Copy the data exactly, line for line.

» Given data:
* * *

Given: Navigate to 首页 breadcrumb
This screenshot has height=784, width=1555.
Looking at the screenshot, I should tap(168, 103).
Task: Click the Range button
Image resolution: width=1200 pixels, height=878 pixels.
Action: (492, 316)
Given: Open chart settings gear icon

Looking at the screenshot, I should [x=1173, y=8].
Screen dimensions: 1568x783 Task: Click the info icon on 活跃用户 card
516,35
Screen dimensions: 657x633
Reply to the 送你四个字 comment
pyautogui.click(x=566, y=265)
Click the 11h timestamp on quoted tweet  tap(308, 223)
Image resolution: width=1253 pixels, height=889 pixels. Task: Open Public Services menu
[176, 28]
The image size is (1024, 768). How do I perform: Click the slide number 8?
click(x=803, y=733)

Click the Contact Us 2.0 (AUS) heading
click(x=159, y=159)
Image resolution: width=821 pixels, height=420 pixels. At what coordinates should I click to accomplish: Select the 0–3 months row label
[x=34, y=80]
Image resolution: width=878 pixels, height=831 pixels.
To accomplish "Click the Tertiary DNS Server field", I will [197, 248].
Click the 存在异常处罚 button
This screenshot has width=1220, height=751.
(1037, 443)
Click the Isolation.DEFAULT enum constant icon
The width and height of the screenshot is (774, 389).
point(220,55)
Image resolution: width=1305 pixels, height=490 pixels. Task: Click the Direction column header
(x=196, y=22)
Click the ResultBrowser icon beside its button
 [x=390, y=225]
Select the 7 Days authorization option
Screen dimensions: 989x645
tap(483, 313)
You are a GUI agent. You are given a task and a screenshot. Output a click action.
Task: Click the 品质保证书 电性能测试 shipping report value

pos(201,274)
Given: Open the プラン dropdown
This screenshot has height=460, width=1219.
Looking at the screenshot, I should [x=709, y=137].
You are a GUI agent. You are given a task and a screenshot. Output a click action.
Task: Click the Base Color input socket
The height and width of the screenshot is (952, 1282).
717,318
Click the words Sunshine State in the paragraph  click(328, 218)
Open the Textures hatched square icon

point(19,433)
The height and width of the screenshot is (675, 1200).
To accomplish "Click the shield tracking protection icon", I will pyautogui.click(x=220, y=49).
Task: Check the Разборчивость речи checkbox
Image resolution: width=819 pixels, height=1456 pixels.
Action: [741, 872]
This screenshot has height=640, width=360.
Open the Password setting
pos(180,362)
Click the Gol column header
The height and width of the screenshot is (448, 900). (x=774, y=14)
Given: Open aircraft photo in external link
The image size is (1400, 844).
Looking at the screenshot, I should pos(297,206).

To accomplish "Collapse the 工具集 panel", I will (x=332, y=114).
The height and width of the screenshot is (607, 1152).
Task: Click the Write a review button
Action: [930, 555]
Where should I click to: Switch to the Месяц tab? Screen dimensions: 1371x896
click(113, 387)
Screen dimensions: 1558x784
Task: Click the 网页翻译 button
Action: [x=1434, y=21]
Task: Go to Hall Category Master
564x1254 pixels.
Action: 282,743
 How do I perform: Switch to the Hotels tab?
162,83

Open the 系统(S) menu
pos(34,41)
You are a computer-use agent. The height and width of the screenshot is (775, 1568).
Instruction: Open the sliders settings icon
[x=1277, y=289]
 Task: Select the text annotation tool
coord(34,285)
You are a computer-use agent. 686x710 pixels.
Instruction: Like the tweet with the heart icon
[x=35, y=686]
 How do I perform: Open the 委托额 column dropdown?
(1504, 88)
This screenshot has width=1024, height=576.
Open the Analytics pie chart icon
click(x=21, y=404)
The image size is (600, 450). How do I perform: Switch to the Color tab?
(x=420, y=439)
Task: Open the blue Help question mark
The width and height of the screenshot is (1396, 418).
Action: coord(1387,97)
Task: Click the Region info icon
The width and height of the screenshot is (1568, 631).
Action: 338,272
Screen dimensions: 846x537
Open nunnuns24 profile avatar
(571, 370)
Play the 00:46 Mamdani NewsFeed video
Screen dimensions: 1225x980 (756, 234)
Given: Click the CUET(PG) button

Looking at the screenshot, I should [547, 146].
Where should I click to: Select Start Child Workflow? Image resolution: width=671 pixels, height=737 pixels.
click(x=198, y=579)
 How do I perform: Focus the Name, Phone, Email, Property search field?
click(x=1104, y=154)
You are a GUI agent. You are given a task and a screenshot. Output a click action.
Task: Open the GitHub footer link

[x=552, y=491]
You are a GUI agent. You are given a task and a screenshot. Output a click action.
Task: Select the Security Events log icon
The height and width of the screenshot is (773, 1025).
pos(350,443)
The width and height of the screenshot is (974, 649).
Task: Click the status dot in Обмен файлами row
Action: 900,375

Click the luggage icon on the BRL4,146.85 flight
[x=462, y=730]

* * *

» Your response:
Given: Navigate to 首页 breadcrumb
This screenshot has height=784, width=1555.
Looking at the screenshot, I should tap(168, 103).
Task: Click the Range button
Image resolution: width=1200 pixels, height=878 pixels.
Action: (492, 316)
Given: Open chart settings gear icon

Looking at the screenshot, I should [x=1173, y=8].
Screen dimensions: 1568x783 Task: Click the info icon on 活跃用户 card
516,35
Screen dimensions: 657x633
Reply to the 送你四个字 comment
pyautogui.click(x=566, y=265)
Click the 11h timestamp on quoted tweet  tap(308, 223)
Image resolution: width=1253 pixels, height=889 pixels. Task: Open Public Services menu
[176, 28]
The image size is (1024, 768). How do I perform: Click the slide number 8?
click(x=803, y=733)

Click the Contact Us 2.0 (AUS) heading
click(x=159, y=159)
Image resolution: width=821 pixels, height=420 pixels. At what coordinates should I click to accomplish: Select the 0–3 months row label
[x=34, y=80]
Image resolution: width=878 pixels, height=831 pixels.
To accomplish "Click the Tertiary DNS Server field", I will [197, 248].
Click the 存在异常处罚 button
This screenshot has width=1220, height=751.
(1037, 443)
Click the Isolation.DEFAULT enum constant icon
The width and height of the screenshot is (774, 389).
point(220,55)
Image resolution: width=1305 pixels, height=490 pixels. Task: Click the Direction column header
(x=196, y=22)
Click the ResultBrowser icon beside its button
 [x=390, y=225]
Select the 7 Days authorization option
Screen dimensions: 989x645
tap(483, 313)
You are a GUI agent. You are given a task and a screenshot. Output a click action.
Task: Click the 品质保证书 电性能测试 shipping report value

pos(201,274)
Given: Open the プラン dropdown
This screenshot has height=460, width=1219.
Looking at the screenshot, I should [x=709, y=137].
You are a GUI agent. You are given a task and a screenshot. Output a click action.
Task: Click the Base Color input socket
The height and width of the screenshot is (952, 1282).
717,318
Click the words Sunshine State in the paragraph  click(328, 218)
Open the Textures hatched square icon

point(19,433)
The height and width of the screenshot is (675, 1200).
To accomplish "Click the shield tracking protection icon", I will pyautogui.click(x=220, y=49).
Task: Check the Разборчивость речи checkbox
Image resolution: width=819 pixels, height=1456 pixels.
Action: [741, 872]
This screenshot has height=640, width=360.
Open the Password setting
pos(180,362)
Click the Gol column header
The height and width of the screenshot is (448, 900). (x=774, y=14)
Given: Open aircraft photo in external link
The image size is (1400, 844).
Looking at the screenshot, I should pos(297,206).

To accomplish "Collapse the 工具集 panel", I will (x=332, y=114).
The height and width of the screenshot is (607, 1152).
Task: Click the Write a review button
Action: [930, 555]
Where should I click to: Switch to the Месяц tab? Screen dimensions: 1371x896
click(113, 387)
Screen dimensions: 1558x784
Task: Click the 网页翻译 button
Action: [x=1434, y=21]
Task: Go to Hall Category Master
564x1254 pixels.
Action: 282,743
 How do I perform: Switch to the Hotels tab?
162,83

Open the 系统(S) menu
pos(34,41)
You are a computer-use agent. The height and width of the screenshot is (775, 1568).
Instruction: Open the sliders settings icon
[x=1277, y=289]
 Task: Select the text annotation tool
coord(34,285)
You are a computer-use agent. 686x710 pixels.
Instruction: Like the tweet with the heart icon
[x=35, y=686]
 How do I perform: Open the 委托额 column dropdown?
(1504, 88)
This screenshot has width=1024, height=576.
Open the Analytics pie chart icon
click(x=21, y=404)
The image size is (600, 450). How do I perform: Switch to the Color tab?
(x=420, y=439)
Task: Open the blue Help question mark
The width and height of the screenshot is (1396, 418).
Action: coord(1387,97)
Task: Click the Region info icon
The width and height of the screenshot is (1568, 631).
Action: 338,272
Screen dimensions: 846x537
Open nunnuns24 profile avatar
(571, 370)
Play the 00:46 Mamdani NewsFeed video
Screen dimensions: 1225x980 (756, 234)
Given: Click the CUET(PG) button

Looking at the screenshot, I should [547, 146].
Where should I click to: Select Start Child Workflow? Image resolution: width=671 pixels, height=737 pixels.
click(x=198, y=579)
 How do I perform: Focus the Name, Phone, Email, Property search field?
click(x=1104, y=154)
You are a GUI agent. You are given a task and a screenshot. Output a click action.
Task: Open the GitHub footer link

[x=552, y=491]
You are a GUI agent. You are given a task and a screenshot. Output a click action.
Task: Select the Security Events log icon
The height and width of the screenshot is (773, 1025).
pos(350,443)
The width and height of the screenshot is (974, 649).
Task: Click the status dot in Обмен файлами row
Action: 900,375

Click the luggage icon on the BRL4,146.85 flight
[x=462, y=730]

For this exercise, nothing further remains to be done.